STATED TASK -
Copy the items again, switching "button" to "control" wherever it appears and keeping everything else the same.

(Word and element pointing items)
※ ※ ※

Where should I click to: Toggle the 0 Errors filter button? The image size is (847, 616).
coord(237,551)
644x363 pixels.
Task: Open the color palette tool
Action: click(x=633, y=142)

※ ※ ※

SOLUTION FOR THIS PROBLEM -
Where should I click to: Toggle the 0 Errors filter control? The image size is (847, 616).
coord(237,551)
644x363 pixels.
Task: Open the color palette tool
Action: click(x=633, y=142)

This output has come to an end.